▸ **Task prompt**
In the listing below, find the line that contains "Open Control Center" and the line that contains "Given: Select the PB14 pin row". Quote both and every line between them, exactly, and nothing more.

▸ **Material to process**
════════════════

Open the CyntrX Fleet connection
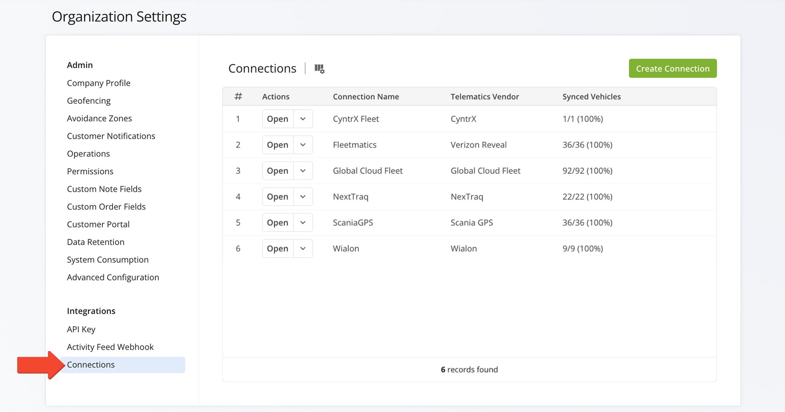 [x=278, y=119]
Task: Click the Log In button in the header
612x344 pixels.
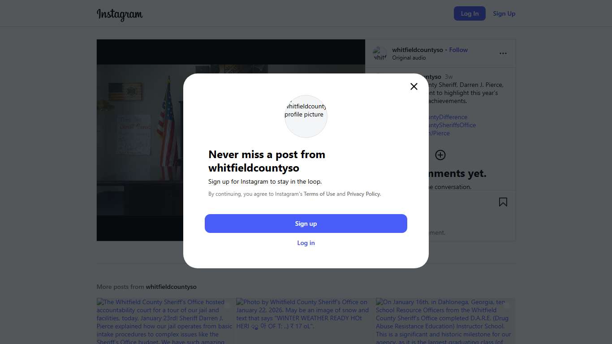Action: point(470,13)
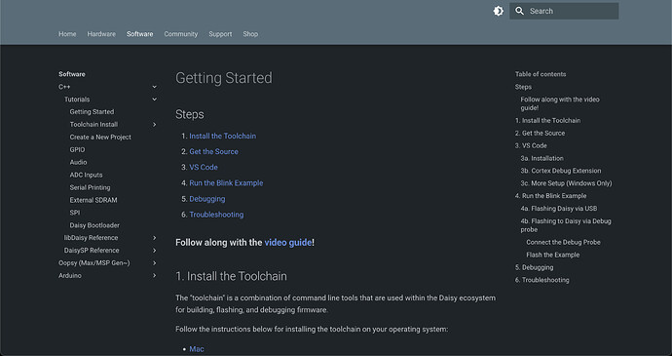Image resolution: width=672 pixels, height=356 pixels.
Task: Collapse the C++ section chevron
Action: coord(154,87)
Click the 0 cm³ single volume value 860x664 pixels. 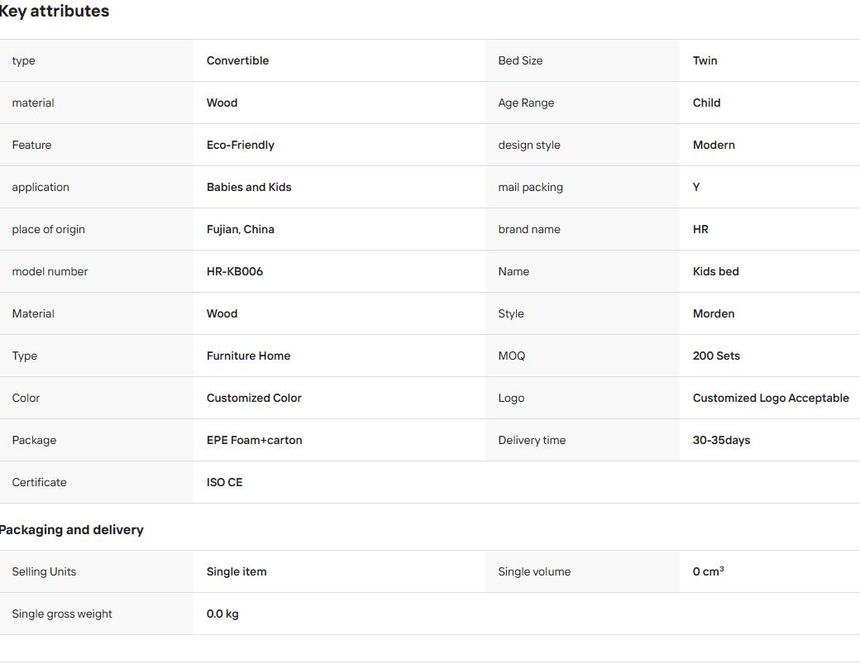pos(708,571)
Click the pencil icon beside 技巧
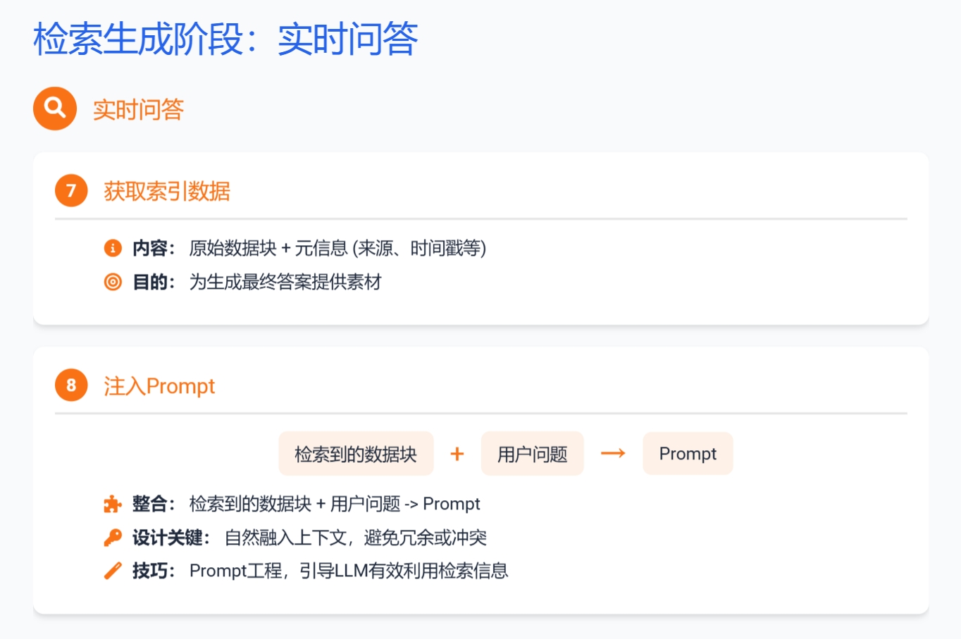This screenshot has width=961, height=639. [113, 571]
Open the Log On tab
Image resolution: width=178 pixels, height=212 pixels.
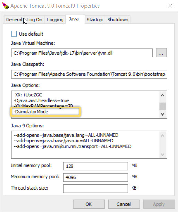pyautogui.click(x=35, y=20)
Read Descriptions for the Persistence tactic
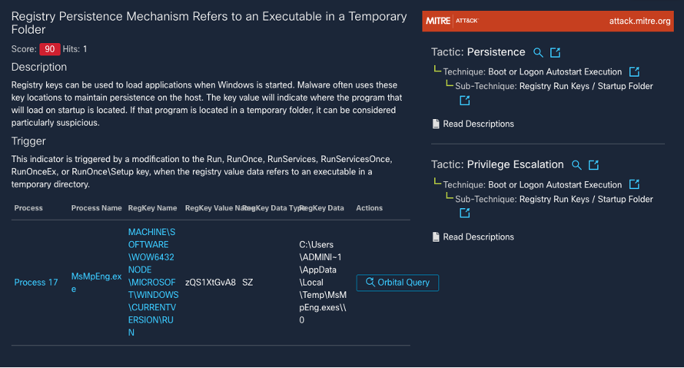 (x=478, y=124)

════════════════

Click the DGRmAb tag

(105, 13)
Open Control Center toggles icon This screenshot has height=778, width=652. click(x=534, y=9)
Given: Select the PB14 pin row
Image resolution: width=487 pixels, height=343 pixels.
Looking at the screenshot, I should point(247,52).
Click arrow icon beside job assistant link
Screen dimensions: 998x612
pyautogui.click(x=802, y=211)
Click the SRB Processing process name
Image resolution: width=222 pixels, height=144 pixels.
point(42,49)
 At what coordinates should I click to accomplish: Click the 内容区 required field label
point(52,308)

════════════════

▸ **Response below**
Open Control Center toggles icon This screenshot has height=778, width=652. click(x=534, y=9)
Given: Select the PB14 pin row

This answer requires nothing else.